CS113 - The Development of an Evidence-Based Postoperative Nausea and Vomiting Protocol in the Perioperative Setting
Primary Author: Deborah Clark
Co-Author(s): Mary Marvin
Institution: OSF Saint Francis Medical Center, Peoria, IL
Contact Email: Debkc@msn.com
   
Purpose: Thirty percent of preoperative patients in general and up to 70% of patients at high risk suffer from postoperative nausea and vomiting (PONV). PONV can increase the patients's risk for aspiration, extended stay, increase financial burden to the patient and institution, increase the patient's discomfort, and decrease patient satisfaction. An evidence based protocol was developed to proactively promote a decrease or elimination of PONV in the perioperative setting.
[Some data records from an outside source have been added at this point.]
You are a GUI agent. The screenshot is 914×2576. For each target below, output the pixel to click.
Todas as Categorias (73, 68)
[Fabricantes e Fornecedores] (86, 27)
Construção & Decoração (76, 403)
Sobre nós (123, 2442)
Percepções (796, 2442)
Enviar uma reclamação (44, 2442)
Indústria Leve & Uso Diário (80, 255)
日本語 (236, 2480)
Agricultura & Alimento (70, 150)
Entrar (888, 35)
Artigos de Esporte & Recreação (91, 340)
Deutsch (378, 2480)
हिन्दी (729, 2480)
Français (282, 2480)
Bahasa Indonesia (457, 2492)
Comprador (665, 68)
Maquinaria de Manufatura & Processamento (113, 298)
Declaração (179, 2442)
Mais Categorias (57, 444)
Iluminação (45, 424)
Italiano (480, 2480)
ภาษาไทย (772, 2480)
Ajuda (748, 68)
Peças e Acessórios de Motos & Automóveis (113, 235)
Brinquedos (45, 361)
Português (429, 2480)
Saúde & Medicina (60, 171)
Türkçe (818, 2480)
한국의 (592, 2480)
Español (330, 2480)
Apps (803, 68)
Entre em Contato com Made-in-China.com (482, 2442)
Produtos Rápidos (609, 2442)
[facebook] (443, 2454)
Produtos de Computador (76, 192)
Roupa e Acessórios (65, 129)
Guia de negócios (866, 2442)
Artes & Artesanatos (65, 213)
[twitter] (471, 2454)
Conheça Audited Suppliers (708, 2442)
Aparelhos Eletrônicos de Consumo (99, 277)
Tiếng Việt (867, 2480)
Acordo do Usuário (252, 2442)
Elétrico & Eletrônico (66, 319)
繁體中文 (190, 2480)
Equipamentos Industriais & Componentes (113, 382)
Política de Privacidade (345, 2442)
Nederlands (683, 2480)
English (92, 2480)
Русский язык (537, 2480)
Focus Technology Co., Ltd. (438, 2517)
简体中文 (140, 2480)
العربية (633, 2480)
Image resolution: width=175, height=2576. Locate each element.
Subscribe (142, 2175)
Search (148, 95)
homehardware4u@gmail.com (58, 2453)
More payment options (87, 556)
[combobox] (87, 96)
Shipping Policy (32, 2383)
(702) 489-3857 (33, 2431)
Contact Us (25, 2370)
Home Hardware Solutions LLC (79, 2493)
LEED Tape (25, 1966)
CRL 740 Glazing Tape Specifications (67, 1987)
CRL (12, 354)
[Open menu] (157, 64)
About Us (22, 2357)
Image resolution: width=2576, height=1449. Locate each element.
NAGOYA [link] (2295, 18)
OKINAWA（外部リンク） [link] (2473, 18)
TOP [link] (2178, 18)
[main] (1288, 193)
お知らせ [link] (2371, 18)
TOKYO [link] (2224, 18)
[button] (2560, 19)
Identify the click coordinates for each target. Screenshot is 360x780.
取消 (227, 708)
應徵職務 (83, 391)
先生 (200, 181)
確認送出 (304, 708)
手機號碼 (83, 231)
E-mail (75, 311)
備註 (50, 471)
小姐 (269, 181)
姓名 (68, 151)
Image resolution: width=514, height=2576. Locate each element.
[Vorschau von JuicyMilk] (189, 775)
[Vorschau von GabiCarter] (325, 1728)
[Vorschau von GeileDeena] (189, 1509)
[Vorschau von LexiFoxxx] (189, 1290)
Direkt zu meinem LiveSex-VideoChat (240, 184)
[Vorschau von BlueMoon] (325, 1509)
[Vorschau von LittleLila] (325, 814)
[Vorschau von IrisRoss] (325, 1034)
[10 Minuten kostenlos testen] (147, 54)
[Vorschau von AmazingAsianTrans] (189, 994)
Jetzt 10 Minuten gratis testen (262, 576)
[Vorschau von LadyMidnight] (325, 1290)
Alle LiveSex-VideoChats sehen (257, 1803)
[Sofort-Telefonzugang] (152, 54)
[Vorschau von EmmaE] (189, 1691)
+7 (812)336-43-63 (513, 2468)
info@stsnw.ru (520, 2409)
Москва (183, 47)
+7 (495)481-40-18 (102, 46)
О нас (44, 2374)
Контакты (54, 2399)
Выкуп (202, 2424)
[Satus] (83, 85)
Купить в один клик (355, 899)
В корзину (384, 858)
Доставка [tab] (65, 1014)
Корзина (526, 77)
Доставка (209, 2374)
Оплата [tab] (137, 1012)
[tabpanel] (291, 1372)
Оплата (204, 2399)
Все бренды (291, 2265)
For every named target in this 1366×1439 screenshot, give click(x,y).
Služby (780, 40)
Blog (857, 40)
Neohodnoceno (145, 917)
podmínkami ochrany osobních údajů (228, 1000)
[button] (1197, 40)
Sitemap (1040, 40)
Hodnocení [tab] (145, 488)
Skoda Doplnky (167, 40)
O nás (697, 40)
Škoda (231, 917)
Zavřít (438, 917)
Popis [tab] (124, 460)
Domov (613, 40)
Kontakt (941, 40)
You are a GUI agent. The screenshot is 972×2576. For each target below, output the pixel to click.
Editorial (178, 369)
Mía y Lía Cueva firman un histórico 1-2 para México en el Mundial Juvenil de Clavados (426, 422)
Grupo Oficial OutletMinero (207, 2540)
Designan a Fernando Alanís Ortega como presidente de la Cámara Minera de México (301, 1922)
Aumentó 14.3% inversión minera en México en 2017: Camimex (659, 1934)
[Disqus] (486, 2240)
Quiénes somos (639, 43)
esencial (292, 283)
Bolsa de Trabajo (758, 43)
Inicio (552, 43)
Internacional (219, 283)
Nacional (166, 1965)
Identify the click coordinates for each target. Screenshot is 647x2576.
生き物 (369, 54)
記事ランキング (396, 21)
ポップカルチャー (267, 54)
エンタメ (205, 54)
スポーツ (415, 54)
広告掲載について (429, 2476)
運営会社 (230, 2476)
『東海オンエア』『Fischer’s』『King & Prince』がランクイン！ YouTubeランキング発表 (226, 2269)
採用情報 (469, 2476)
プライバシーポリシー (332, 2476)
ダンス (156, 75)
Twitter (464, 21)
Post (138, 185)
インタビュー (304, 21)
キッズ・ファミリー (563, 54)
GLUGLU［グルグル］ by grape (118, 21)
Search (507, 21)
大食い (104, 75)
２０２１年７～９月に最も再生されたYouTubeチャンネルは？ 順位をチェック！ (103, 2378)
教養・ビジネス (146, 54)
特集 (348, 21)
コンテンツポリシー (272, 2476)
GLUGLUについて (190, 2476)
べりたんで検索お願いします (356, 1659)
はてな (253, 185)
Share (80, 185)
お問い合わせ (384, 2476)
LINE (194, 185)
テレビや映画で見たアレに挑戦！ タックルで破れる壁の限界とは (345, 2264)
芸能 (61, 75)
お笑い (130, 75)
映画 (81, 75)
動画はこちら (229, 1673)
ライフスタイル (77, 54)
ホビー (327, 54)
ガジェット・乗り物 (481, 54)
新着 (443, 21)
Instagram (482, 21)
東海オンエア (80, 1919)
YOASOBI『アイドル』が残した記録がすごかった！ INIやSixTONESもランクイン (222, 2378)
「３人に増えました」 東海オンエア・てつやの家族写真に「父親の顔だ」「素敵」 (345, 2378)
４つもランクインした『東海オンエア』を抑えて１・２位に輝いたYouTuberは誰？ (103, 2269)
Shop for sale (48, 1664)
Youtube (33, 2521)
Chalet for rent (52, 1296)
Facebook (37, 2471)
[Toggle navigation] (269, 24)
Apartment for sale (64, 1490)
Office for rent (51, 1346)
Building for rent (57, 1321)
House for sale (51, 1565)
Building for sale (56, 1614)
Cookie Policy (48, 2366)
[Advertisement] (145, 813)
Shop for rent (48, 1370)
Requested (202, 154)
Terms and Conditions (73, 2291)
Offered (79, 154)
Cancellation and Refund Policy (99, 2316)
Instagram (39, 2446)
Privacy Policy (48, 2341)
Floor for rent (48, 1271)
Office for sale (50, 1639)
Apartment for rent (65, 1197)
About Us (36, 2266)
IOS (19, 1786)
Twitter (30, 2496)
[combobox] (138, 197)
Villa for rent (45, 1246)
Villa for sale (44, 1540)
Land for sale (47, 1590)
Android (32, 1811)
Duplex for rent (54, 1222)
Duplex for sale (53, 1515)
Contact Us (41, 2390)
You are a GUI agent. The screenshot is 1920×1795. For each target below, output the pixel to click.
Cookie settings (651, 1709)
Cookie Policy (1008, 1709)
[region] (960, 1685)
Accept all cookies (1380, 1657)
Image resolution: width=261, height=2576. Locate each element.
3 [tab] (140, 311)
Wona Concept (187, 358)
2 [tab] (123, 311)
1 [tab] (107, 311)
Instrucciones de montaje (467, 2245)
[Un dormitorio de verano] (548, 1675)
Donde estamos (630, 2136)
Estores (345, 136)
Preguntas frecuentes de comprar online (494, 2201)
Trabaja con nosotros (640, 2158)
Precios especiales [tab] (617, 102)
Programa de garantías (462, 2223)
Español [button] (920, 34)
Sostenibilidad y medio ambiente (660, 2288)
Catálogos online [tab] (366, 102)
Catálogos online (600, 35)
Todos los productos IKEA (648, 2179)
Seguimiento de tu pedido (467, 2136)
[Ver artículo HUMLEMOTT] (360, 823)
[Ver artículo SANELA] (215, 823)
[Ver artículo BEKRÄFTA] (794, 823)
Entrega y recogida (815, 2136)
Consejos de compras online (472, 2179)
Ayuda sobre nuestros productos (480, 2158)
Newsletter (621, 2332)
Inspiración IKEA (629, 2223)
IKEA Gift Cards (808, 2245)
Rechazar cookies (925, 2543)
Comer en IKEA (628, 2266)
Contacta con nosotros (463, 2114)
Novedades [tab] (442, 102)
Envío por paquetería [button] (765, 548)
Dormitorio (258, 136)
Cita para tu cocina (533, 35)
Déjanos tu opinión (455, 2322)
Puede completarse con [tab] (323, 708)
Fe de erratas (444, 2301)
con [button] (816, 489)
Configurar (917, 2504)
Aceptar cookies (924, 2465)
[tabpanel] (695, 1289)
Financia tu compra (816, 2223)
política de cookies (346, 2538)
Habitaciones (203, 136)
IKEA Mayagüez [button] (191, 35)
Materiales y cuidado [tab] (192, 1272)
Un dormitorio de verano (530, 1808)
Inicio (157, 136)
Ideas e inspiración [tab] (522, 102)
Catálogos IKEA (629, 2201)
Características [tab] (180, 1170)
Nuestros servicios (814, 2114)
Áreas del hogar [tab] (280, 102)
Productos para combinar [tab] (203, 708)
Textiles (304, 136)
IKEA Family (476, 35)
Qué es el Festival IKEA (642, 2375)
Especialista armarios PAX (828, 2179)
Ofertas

Description: A collaborative perioperative team was formed. After reviewing extensive literature of the patient at risk for developing PONV (including surgical procedures, treatment modalities, and patient demographics) a risk scoring tool was developed. Points were assigned preoperatively for 8 identified risk factors such as patient gender, smoking history, type of surgical procedure, anesthesia type, procedure duration, use of post-op opioids, previous history of motion sickness or prior incidence of PONV. For each risk factor level identified, prophylactic strategies were defined, both pharmacological and nonpharmacological, that could be implemented to benefit the patient for a positive outcome. A physician order set was created to include the risk factor level, intravenous hydration, and medications categorized by drug class for utilization during the perioperative time frame. Prior to initiation, the protocol was approved by multiple hospital committees. Once approval was achieved, a copy of the order set, and risk and prophylaxis table were placed on every patient's chart for utilization by the anesthesia provider and the rest of the perioperative team.
Evaluation/Outcomes: Through utilization of the evidence based protocol for PONV, patients were identified at risk for developing PONV and were treated prior to anesthesia administration. Monthly audits occur by the perioperative nursing team with known positive outcomes reported accordingly. A positive outcome identified for the preoperative severe risk patient for development of PONV is the preprocedure placement of a Scopolamine 1.5 mg. dermal patch. During an 18 month period, all high risk patients interviewed postprocedure denied incidence of PONV.